Sunday, February 3, 2008

The Precession of Simulacra: Morgan, JS, Nick, Pete

Baudrillard's "The Precession of Simulacra" sets up a critical discourse in which the Real no longer exists and has been replaced by a "generation by models of a real without origin or reality". The omnipresence and precession of simulacra, simulation (as contrasted with representation) with no grounding in the real, implies a world with unintuitive dynamics that Baudrillard goes on to explain using a handful of real-world examples: Watergate, religion, ethnology, the Vietnam War, the Cold War and the Space Race... He leverages these established dynamics to explore a number of concepts from (the "murderous") science to McLuhan's media itself, turning popular and traditional rational analysis on its head and imparting a sense of despair in the face of the incomprehensible, contradictory multiplicity 'of it all'.

First thing's first: what's simulacra and how can there be simulation with no underlying reality?
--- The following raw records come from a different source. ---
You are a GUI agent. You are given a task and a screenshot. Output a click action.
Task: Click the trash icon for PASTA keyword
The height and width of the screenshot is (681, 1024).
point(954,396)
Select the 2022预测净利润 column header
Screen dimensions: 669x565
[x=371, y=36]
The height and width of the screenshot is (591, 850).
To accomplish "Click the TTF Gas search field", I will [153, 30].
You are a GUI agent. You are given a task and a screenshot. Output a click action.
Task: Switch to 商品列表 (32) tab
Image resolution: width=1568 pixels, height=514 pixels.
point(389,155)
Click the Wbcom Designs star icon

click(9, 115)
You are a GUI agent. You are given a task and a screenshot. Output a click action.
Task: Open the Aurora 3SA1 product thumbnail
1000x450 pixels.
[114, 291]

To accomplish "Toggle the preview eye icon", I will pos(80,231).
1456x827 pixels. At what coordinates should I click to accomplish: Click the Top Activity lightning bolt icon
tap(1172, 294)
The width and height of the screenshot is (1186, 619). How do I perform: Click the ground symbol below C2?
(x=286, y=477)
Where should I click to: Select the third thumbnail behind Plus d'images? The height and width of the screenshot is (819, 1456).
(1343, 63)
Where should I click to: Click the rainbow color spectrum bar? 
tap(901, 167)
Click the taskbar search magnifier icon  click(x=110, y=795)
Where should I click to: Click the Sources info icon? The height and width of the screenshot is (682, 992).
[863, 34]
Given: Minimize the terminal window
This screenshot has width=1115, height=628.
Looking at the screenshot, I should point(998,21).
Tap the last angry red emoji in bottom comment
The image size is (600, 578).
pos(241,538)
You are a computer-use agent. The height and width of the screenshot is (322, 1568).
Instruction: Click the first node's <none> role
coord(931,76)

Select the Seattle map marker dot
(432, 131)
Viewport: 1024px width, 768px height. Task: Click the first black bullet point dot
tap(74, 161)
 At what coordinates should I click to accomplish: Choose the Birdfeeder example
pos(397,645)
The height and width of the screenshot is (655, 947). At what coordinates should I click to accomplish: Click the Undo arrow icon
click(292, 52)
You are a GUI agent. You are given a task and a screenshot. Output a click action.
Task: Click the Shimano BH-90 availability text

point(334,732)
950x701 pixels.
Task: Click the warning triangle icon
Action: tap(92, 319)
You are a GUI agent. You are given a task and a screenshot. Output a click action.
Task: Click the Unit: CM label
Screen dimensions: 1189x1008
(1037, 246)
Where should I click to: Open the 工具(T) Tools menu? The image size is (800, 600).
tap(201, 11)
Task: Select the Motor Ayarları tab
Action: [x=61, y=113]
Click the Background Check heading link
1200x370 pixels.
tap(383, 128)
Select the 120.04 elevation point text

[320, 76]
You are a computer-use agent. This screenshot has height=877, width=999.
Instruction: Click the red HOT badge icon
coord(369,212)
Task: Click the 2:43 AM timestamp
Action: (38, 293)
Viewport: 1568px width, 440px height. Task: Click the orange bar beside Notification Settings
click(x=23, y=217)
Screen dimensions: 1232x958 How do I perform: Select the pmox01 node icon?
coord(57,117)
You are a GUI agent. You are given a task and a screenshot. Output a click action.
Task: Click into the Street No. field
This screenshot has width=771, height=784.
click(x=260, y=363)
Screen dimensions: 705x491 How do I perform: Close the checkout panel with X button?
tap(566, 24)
Some of us elected to push down right into the discourse, another failed to pop it out exclaiming, "the whole thing is ridiculous". Understanding the basic concept certainly constituted the majority of our discussion. We found ourselves employing Baudrillard's Mobius strip metaphor, watching videos of morphing GL textures, and imagining trippy paintings; turtles all the way down. We concluded that while Baudrillard's poetical prose was confusing, the images and aesthetics he conjures ("...a whole panoply of gadgets magnetizes the crowd in directed flows...", or "...produced from a radiating synthesis of combinatory models in a hyperspace without atmosphere") help grease the concepts. We remained still confused, however, about what he meant by "phases of the image", though his phases helped ground the notion of extra-reality in a more concrete conceptual framework. Watergate was lost on the Canadians, so the American had to explain how the Left uses Watergate to signify the inherent evil of the Right; but, coming from a Left ourselves, it was shocking to read how, given this framework of understanding, the Left sabotages itself even in its moments of righteous glory. The Watergate example helped us to comprehend the notion of artifical counterpoint to establish the artificial real; the anti to "rediscover a glimmer of existence and legitamacy" of the real (though, not really). From politics we moved to Capital, seeing how Baudrillard enables his theory with Marx's Fetishism of Commodities. While on the topic of context and inter-text relations, we found that the framework embeds into and extends McLuhan's ideas nicely and we were left asking, 'is media, the extension of the senses responsible for all of this?' And, in all honesty, we just couldn't make sense of the last section. The satellite and nuclear metaphors were mostly impenetrable, and the concept of a, for instance, war's end contained in and occurring before the event (the war) itself occurs was comprehendible but outlandish. Finally, still disoriented by the very idea of the precession of simulacra, we formulated the metaphor of a chaotic system, given real initial conditions and left to spiral and fractal into chaotic catharsis.

What are we to do with this "no longer [even] ambiguous" situation? Baudrillard is denying the possibility of the real, yet he is implicitly claiming a God's eye view. How can he, like a scientist, study (the ethnology of) our social world without some degree of corruption (surfacing of the real; an island onto which to crawl from the sea) in his perfectly chaotic, double-abstracted system? Is the loss of the real good or bad, how can we have an opinion, and on what ground is Baudrillard standing?